== RECORDS PROVIDED
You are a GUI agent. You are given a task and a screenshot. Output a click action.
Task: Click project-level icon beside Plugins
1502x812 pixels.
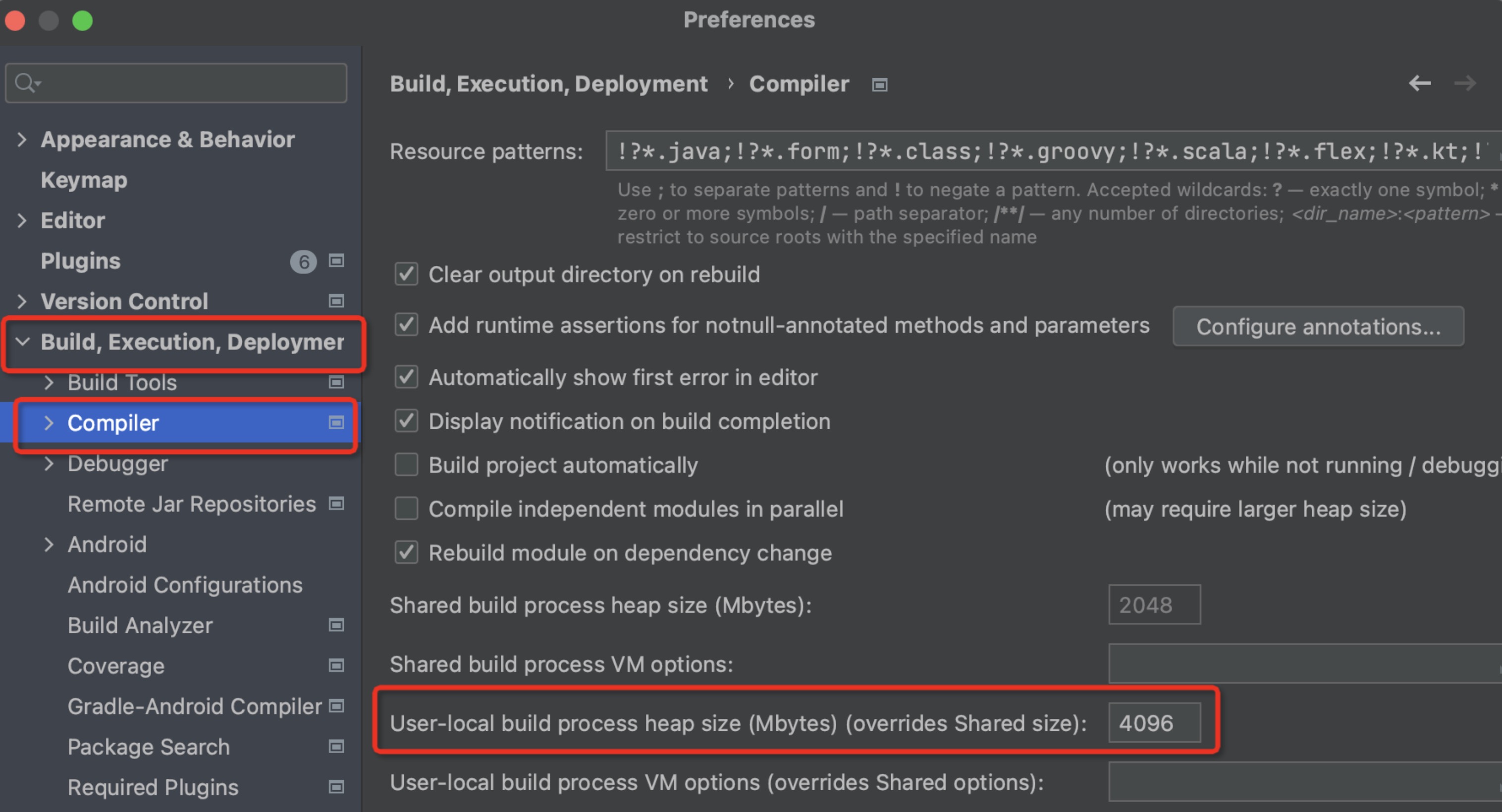click(x=336, y=260)
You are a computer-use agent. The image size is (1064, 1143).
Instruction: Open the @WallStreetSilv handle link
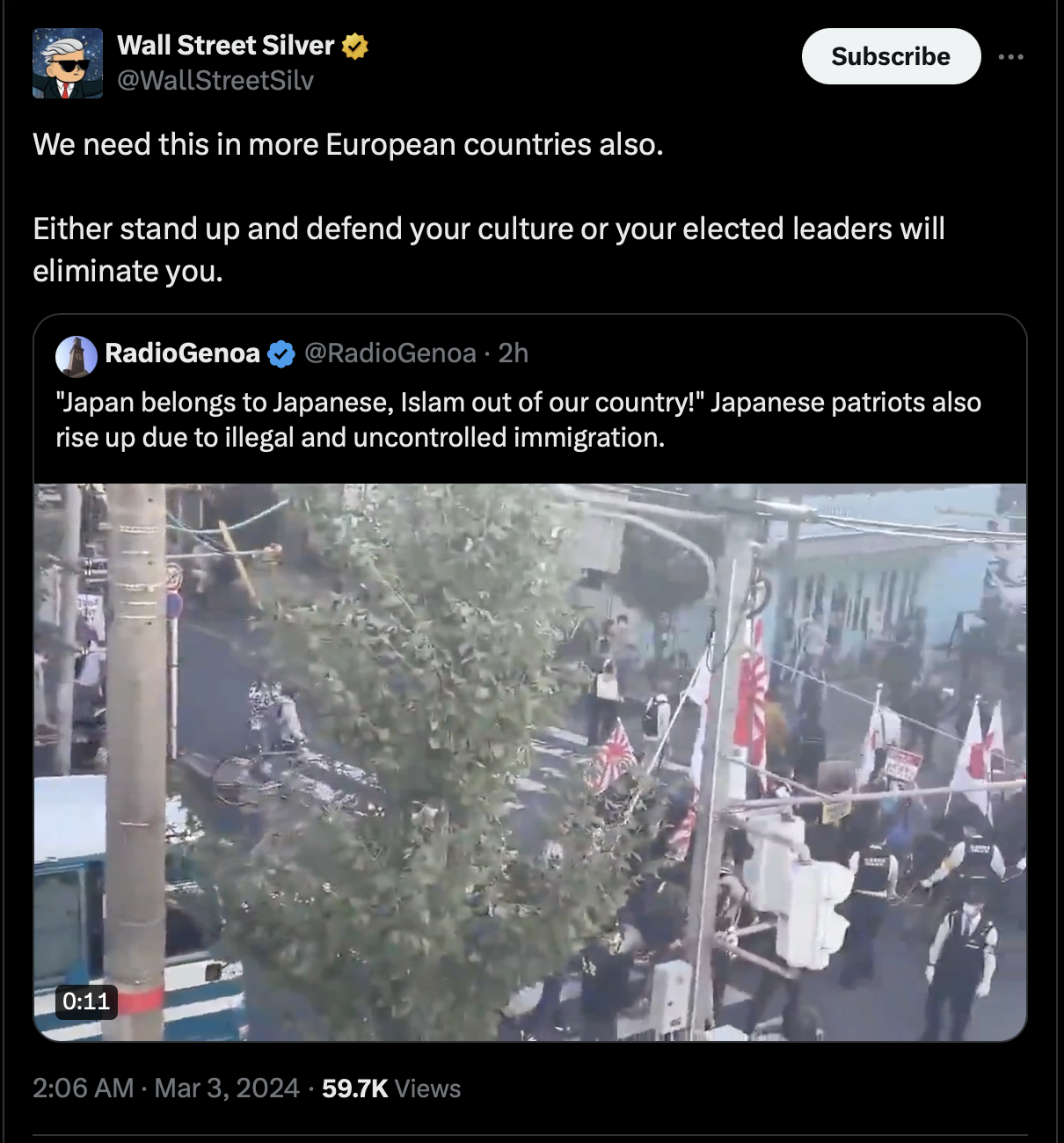[x=215, y=81]
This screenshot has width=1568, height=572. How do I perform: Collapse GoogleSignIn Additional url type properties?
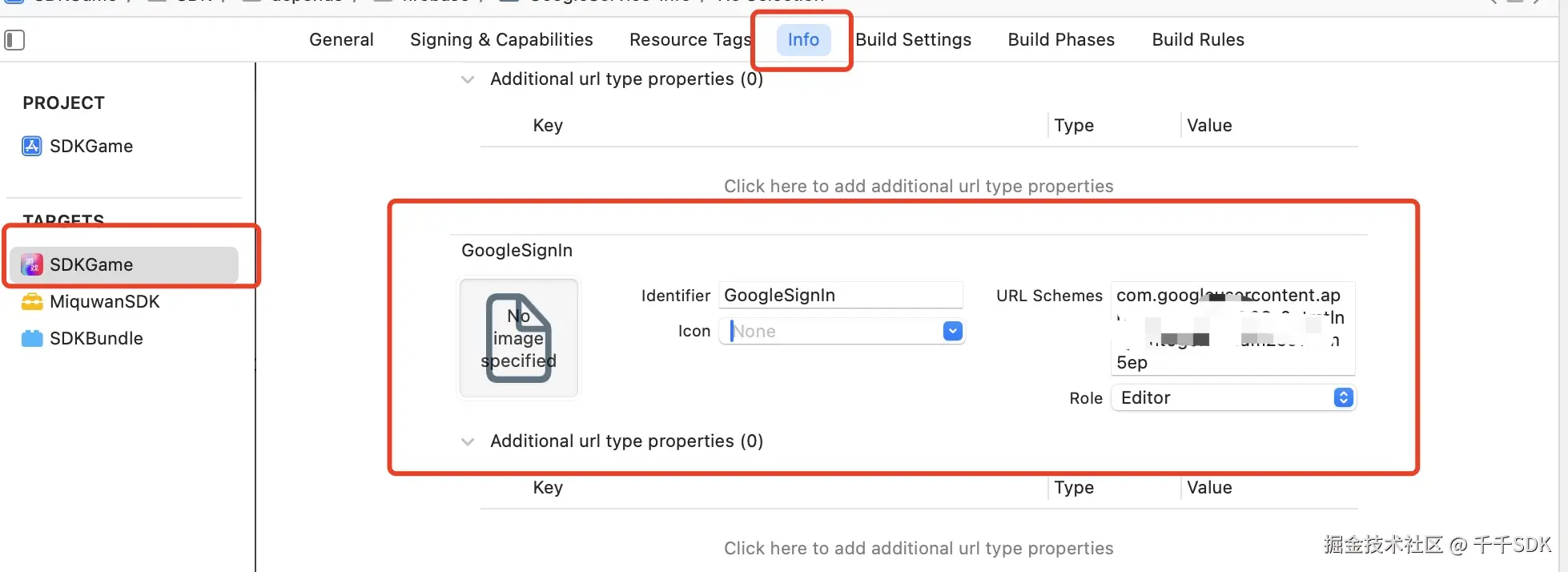click(468, 441)
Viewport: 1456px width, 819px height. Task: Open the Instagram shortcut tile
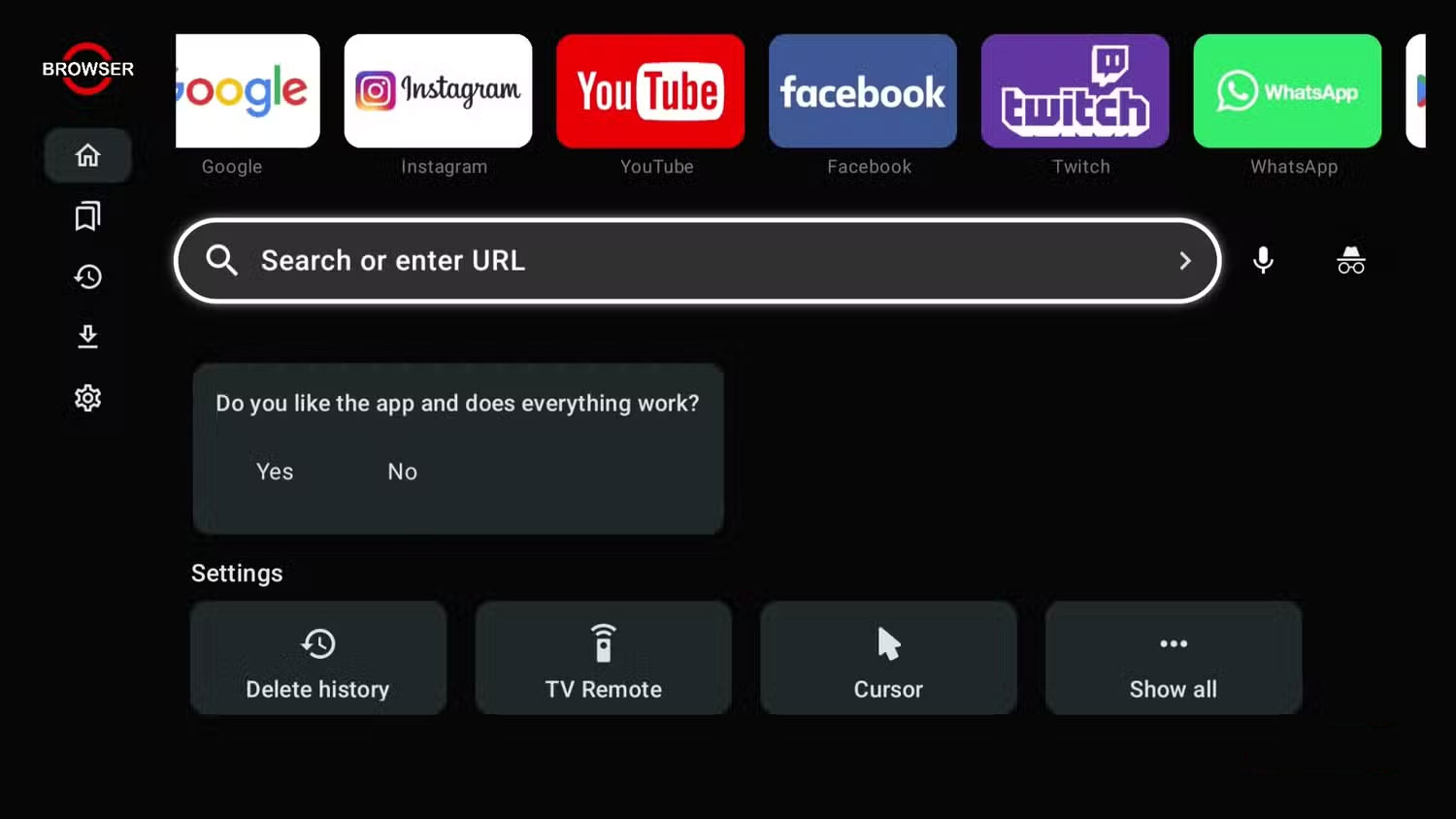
====
> [WORK ORDER]: Print exactly the first line of the entries and every line after it through the one that contains "You are a computer-use", leaving the pictures out.

> [RESPONSE]:
You are a GUI agent. You are given a task and a screenshot. Output a click action.
Task: Click project-level icon beside Plugins
1502x812 pixels.
click(x=336, y=260)
You are a computer-use agent. The image size is (1064, 1143).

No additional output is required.